━━━━━ Task inputs ━━━━━

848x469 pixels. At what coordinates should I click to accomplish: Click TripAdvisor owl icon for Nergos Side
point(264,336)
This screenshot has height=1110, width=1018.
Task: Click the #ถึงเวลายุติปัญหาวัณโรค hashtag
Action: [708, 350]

━━━━━

* **Instructions to follow**
Return the data exactly. Include every record.

* **Written solution**
848x469 pixels. At what coordinates should I click to accomplish: Click TripAdvisor owl icon for Nergos Side
point(264,336)
This screenshot has height=1110, width=1018.
Task: Click the #ถึงเวลายุติปัญหาวัณโรค hashtag
Action: [708, 350]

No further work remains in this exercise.